Music Mini Review : Milosh, Jetlag (Deadly Records)

Music Mini Review : Milosh, Jetlag (Deadly Records)

Note de l'auteur


Alors que la presse internationale va gentiment se chatouiller la nouille sur le nouvel EP de Burial (vous savez, le mec tellement surestimé qu’on croirait qu’il a inventé les disques rayés), on va plutôt vous parler d’un gars nettement plus talentueux et qu’on avait un peu perdu de vue depuis 2006. En plus, c’est complètement de ma faute. Milosh, puisqu’il faut le nommer, fait partie de ces artistes que j’avais omis de suivre et ce n’est que grâce à un sursaut de « mais que sont-ils devenus ?», que je découvre son 4ème album.

Le truc qui fait plaisir à l’écoute de Jetlag, c’est que le style si particulier du Canadien est resté intact. Il est de ces musiciens qui se sont foutus dans une niche très tôt et qui aurait du mal à en sortir sans complètement virer de bord. Forcément, Milosh n’est pas le roi de la prise de risque à ce niveau là, mais le son qu’il opère est déjà tellement pointu, que ce n’est pas un mal.
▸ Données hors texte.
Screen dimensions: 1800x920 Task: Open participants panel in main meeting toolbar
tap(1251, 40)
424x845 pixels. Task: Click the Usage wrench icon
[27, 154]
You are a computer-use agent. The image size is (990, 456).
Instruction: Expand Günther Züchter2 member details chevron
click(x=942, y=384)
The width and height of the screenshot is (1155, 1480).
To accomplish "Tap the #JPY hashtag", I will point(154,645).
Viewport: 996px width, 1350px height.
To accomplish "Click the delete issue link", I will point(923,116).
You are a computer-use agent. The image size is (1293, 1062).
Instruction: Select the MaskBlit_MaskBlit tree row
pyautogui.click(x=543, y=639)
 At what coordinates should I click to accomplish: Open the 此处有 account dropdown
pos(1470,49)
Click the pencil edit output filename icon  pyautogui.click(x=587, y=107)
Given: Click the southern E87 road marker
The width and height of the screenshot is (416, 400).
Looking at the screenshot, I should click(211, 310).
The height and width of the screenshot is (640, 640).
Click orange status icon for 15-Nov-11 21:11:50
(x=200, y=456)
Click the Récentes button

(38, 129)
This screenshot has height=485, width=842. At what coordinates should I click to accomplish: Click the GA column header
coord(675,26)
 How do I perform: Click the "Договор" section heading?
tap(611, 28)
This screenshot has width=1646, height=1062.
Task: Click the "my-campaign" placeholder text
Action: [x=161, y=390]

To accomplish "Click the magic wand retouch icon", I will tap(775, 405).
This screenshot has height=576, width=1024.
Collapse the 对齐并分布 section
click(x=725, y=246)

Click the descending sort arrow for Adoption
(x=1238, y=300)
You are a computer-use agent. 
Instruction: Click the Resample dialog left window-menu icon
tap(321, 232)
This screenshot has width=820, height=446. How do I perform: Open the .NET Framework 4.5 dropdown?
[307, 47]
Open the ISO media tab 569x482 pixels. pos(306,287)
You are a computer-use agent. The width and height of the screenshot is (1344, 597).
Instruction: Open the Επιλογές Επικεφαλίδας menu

Jetlag est un album de détails où le plus important n’est pas la voix, certes un peu monocorde, mais ce qui se passe autour. Ce foisonnement de petits sons discrets qui petit à petit vont former un groove assez imparable. Hold Me est peut-être le titre le plus parlant à ce niveau. Le morceau commence avec deux ou trois éléments et se termine sur une coda funk noir tout aussi imprévisible que surprenante. Jetlag est une peinture qui peut paraître quelconque lorsqu’on la voit de loin, mais qui prend toute son ampleur et tout son sens, dès qu’on s’en approche. Typiquement le genre d’album dans lequel on découvrira encore des trucs après l’avoir écouté 50 fois.